On April 3, Dane County will hold Spring Elections to elect state offices for Supreme Court Justice, Court of Appeals Judge, District IV, Circuit Court Judges, and two school board seats. Here is a brief overview of the positions and candidates voters will elect on Tuesday.
Wisconsin Supreme Court Justice
The Wisconsin Supreme Court is the final judge for cases in the state. The seven justices receive thousands of requests for hearings each year. The Court's job is to check the actions of the Governor, state assembly, the state police, and other government officials to make sure they do not overstep their powers. A justice would help to resolve national issues that reach the court systems such as women’s right to abortion or means of U.S. Citizenship.
Campaign Website: https://www.judgescrenock.com/
Campaign Website: https://www.dalletforjustice.com/
Court of Appeals Judge, District IV
Appeals courts consist of three judges and do not use a jury. A court of appeals hears challenges to district court decisions from courts located within its circuit, as well as appeals from decisions of federal administrative agencies. District courts hold federal trials.

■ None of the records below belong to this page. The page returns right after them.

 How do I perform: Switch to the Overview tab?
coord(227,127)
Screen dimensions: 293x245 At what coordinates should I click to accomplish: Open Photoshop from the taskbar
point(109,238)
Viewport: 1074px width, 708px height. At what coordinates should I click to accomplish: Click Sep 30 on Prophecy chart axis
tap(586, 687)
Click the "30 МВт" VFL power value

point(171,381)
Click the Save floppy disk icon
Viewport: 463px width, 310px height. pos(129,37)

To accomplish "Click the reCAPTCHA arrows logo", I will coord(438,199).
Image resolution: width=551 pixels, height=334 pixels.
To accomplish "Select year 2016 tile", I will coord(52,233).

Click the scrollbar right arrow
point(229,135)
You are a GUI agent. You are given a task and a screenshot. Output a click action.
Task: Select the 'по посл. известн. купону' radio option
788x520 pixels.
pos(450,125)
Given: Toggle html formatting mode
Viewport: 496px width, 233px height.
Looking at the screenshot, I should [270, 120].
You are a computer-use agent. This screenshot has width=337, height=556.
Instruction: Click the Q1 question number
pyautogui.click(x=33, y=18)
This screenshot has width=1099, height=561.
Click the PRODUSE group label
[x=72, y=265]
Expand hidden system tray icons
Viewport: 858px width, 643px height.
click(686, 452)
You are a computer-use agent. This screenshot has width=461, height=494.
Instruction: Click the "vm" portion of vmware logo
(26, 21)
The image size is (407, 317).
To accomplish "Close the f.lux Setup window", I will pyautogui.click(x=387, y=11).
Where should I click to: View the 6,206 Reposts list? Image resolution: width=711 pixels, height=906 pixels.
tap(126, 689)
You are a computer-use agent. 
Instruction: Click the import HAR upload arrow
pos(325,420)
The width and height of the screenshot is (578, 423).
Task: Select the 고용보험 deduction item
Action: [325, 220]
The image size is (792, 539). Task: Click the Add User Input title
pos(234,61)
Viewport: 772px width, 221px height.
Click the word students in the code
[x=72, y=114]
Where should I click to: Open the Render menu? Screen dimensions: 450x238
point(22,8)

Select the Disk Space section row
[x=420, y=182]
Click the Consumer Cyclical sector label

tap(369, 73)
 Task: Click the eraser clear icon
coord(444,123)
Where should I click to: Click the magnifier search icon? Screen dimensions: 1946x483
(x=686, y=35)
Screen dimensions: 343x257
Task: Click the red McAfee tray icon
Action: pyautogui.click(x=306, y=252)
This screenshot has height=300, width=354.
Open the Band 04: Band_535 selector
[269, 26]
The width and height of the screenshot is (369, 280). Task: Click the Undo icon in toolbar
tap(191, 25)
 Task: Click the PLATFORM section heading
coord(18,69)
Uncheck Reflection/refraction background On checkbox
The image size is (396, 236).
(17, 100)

Joanne F. Kloppenburg (incumbent)
Wisconsin Court System Page:https://www.wicourts.gov/courts/appeals/judges/kloppenburg.htm
Circuit Court Judge
The circuit courts hold both trials and appeals for cases decided by district courts. According to the Wisconsin Circuit Court website, the circuit courts have original jurisdiction in all civil and criminal matters within the state, including probate, juvenile, and traffic matters, as well as civil and criminal jury trials.
Dane County, Branch 1
Campaign Website: https://www.marilyntownsendforjudge.com/
Susan M. Crawford
Campaign Website: https://www.crawford4judge.com/
Dane County, Branch 8
Frank D. Remington (incumbent)
Ballotpedia Page: https://ballotpedia.org/Frank_Remington
Dane County, Branch 11
Ellen K. Berz (incumbent)
Ballotpedia Page: https://ballotpedia.org/Ellen_Berz
Madison Metropolitan School District School Board Member
The Madison Board of Education is a seven-member policymaking body. Members of the Madison Board of Education are elected in April and serve a three-year term.
According to the Madison Metropolitan School District Website, the Board of Education serves to:
- Establish policies for the Madison Metropolitan School District
- Approve and oversee the school district budget
- Serve as good stewards of taxpayer funds, and levy taxes as needed
- Hire and supervise the Superintendent of Schools
- Establish board committees and vote on board executives
- Lobbying lawmakers and advocating on behalf of the Madison schools
- Representing constituents, soliciting input on key decisions and listening to concerns and needs of the community
Elementary — Allis, Glendale, Lindbergh, Schenk, Shorewood
Middle School — Sherman, Whitehorse
High School — Memorial
Campaign Website: https://www.gloriareyesforschoolboard.com/
Anna Moffit (incumbent)
Campaign Website: https://annamoffitformadison.com/
Elem — Chavez, Crestwood, Gompers, Kennedy, Orchard Ridge, Stephens
Middle — Badger Rock, Sennett
Mary P. Burke (incumbent)
Ballotpedia Page: https://ballotpedia.org/Mary_Burke_(Wisconsin)
In addition to voting to elect the state offices above, voters will also be asked to vote on the following question:
“Elimination of state treasurer. Shall sections 1 and 3 of article VI and sections 7 and 8 of article X of the constitution be amended, and section 17 of article XIV of the constitution be created, to eliminate the office of state treasurer from the constitution and to replace the state treasurer with the lieutenant governor as a member of the Board of Commissioners of Public Lands?”
Explanation: If the articles are amended, the state treasurer position will be eliminated from the Wisconsin Constitution and the state treasurer will be replaced with the lieutenant governor as a member of the Board of Commissioners of Public Lands. Article VI of the Wisconsin Constitution says a state treasurer is elected every four years. The Constitution lists that the only duty for the Treasurer is to serve as one of three members on the Board of Commissioners of Public Lands, which is accountable for the sale of school and university property and the investment of funds from these sales. Article X states that the other two members of that Board are the Attorney General and Secretary of State. Then the addition of Article XIV onto the Constitution deletes the office of state treasurer.
According to Wisconsin Attorney General Brad D. Schimel’s explanatory statement of the proposed constitutional amendment:
- A vote for “yes” on this question would eliminate the constitutional office of Treasurer. It would move to replace the Treasurer with the Lieutenant Governor as a member of the Board of Commissioners of Public Lands.
- A vote for “no” would retain the constitutional office of the Treasurer under Article VI. The Treasurer would also continue to serve as a member of the Board of Commissioners of Public Lands.